Saved entries
--

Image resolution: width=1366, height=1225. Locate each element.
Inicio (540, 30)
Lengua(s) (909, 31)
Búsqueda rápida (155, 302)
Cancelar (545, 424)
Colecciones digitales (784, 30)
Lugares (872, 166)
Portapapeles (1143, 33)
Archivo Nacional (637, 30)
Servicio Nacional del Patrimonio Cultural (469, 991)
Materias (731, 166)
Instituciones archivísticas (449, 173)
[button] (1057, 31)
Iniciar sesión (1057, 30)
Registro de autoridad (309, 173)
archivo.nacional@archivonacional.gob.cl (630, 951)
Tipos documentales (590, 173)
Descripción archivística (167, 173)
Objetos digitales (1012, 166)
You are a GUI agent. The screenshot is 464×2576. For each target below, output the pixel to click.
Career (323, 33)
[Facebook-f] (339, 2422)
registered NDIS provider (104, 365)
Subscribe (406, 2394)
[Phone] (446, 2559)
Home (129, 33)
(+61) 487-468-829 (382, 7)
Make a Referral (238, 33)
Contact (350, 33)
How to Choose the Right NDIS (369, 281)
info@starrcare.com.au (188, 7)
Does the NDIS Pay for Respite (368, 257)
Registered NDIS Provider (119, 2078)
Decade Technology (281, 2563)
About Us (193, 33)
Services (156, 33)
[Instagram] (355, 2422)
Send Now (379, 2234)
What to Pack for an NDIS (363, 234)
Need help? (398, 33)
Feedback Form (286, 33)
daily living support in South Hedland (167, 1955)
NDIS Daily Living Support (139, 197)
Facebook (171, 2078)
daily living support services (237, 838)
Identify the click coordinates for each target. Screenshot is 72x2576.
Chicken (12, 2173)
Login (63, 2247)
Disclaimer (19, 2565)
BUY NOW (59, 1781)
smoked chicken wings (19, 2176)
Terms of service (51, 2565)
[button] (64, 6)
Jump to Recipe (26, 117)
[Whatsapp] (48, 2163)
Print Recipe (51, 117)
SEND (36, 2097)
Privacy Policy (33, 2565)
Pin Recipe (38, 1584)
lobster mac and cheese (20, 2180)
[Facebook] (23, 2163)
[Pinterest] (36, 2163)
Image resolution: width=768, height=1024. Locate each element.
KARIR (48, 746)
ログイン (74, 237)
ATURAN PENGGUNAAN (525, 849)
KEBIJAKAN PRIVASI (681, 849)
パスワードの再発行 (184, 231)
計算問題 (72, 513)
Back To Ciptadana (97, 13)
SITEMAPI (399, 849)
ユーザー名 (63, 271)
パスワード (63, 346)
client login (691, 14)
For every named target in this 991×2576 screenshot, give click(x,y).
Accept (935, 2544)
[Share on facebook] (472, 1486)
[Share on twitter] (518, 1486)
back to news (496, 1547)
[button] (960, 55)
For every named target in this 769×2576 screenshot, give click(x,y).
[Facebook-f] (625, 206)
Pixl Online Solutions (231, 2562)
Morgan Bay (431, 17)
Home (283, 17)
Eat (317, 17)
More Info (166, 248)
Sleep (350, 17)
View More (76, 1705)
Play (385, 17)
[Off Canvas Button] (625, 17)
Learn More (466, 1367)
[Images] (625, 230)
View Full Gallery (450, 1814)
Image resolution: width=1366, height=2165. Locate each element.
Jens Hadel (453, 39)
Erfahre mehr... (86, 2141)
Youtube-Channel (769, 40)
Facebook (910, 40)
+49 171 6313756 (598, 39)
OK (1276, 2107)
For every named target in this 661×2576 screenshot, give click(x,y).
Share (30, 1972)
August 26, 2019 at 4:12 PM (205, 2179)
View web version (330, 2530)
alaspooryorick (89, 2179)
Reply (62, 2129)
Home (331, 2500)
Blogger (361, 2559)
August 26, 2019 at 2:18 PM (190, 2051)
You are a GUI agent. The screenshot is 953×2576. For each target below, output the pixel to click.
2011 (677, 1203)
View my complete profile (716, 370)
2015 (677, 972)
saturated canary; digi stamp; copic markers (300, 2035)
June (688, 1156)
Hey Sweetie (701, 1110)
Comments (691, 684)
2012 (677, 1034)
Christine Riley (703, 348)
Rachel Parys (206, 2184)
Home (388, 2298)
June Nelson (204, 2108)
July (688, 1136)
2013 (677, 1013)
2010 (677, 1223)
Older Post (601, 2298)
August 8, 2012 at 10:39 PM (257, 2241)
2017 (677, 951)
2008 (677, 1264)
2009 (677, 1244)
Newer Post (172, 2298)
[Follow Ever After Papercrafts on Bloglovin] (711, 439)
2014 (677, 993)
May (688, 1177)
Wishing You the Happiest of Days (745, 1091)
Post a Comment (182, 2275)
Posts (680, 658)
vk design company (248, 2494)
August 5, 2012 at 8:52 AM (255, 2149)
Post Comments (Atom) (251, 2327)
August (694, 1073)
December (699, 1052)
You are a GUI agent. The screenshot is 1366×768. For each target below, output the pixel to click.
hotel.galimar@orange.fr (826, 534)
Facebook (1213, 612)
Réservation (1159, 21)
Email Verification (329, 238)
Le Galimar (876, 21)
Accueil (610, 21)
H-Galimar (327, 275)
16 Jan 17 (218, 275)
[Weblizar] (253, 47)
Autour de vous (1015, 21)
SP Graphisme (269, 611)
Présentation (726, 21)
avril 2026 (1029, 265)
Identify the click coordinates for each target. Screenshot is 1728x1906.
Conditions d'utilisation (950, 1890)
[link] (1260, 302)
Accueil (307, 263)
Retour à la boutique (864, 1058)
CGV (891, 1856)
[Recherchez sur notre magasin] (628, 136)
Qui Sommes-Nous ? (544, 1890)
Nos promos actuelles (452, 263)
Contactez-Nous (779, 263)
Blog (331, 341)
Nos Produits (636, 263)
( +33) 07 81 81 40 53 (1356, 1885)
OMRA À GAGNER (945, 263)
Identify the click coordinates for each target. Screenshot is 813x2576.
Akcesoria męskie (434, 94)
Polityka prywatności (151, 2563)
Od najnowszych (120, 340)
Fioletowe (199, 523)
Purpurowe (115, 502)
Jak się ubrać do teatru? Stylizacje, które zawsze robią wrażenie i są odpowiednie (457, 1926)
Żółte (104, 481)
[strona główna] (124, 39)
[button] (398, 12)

--

-- WORK TO COMPLETE --
Answer with the number alone: how many lines in the records include the word "width"?

-- RESPONSE BOX --
3